Hearing God’s Word is not only an activity of the first order but the only activity befitting humans in relationship to their God. A relation of equality never exists between God and His people; however that fact in no way detracts from the dignity or office of the believer. Therefore, when in the administration of the Word, this relationship between speaking God and listening man shines forth, then the office of believer is most beautifully displayed and exercised. Thus we are not called to find a liturgy in which preaching is minimized so that the congregation can be given a more obvious role. The congregation’s duty is to listen. Rather, we are to practice improving and increasing our ability to listen, so that the congregation may listen to the Word with all its heart and soul and mind. That is not a slight task.[24]

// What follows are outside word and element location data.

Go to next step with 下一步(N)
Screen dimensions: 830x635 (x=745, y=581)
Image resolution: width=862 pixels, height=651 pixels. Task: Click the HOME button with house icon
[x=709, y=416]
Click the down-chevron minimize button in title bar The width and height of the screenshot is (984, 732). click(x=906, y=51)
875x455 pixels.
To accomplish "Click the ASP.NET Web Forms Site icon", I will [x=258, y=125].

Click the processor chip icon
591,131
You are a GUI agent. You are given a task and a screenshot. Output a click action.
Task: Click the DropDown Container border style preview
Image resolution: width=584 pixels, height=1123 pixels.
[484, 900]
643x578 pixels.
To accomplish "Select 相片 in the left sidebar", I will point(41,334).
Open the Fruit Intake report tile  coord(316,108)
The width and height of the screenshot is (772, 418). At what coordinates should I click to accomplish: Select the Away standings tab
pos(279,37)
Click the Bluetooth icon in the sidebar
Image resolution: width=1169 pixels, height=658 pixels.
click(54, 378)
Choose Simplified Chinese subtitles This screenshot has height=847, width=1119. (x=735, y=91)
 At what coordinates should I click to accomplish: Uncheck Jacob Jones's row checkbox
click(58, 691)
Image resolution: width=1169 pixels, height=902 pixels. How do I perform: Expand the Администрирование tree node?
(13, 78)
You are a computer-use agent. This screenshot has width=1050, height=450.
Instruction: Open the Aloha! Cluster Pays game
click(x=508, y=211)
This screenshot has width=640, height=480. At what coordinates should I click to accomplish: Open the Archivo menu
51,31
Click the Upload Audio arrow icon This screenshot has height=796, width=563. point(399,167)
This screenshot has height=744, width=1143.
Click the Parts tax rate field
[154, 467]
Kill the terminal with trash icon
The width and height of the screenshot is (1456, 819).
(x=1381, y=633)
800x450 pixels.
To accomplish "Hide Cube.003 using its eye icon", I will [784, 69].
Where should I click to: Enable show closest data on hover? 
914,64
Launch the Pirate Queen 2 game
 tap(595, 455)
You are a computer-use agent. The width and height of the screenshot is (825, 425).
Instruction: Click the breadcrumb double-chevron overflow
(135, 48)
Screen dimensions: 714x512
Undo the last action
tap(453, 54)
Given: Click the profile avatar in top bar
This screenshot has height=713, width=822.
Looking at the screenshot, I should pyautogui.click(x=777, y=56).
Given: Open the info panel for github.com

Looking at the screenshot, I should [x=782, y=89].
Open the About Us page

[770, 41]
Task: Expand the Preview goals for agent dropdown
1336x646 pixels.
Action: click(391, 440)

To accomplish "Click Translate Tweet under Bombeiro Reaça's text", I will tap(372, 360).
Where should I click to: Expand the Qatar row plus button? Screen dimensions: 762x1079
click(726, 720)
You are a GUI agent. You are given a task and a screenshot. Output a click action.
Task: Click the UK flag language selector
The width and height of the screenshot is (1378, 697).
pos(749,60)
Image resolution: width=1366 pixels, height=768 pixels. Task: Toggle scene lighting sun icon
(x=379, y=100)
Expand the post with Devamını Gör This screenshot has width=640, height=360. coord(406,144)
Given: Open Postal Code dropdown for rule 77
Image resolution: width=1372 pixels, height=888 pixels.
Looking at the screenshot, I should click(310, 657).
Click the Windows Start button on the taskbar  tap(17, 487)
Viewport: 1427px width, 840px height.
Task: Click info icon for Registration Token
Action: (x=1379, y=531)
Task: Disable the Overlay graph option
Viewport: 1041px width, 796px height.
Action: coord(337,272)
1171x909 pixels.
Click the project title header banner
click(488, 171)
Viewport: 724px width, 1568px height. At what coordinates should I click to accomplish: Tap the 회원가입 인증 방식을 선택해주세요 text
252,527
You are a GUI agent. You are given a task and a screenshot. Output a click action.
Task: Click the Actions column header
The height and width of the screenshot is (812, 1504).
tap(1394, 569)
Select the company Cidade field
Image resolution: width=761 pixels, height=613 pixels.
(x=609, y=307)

All the problems that tend to inhibit proper worship, which I have warned about above, are rooted in a more fundamental malady: self-orientation. Narcissism is the logical outworking of sin in its most extreme form. Enamored of his own image in a fountain, Narcissus died of despair and frustration in his vain attempt to connect with the ephemeral object of his affections. The “Me Generation,” characterizing many in the generations following World War II, has unwittingly imitated this ancient god. In 1979 American historian Christopher Lasch published an alarming book, The Culture of Narcissism: American Life in an Age of Diminishing Expectations. He begins:
This book . . . describes a way of life that is dying—the culture of competitive individualism, which in its decadence has carried the logic of individualism to the extreme of a war of all against all, the pursuit of happiness to the dead end of the narcissistic preoccupation with the self. . . . Liberated from the superstitions of the past, he doubts even the reality of his own existence.[26]
Cultural critic Jacques Barzun observes: “Throughout our culture, the most visible trait is concentration on what is owed to the self.”[27]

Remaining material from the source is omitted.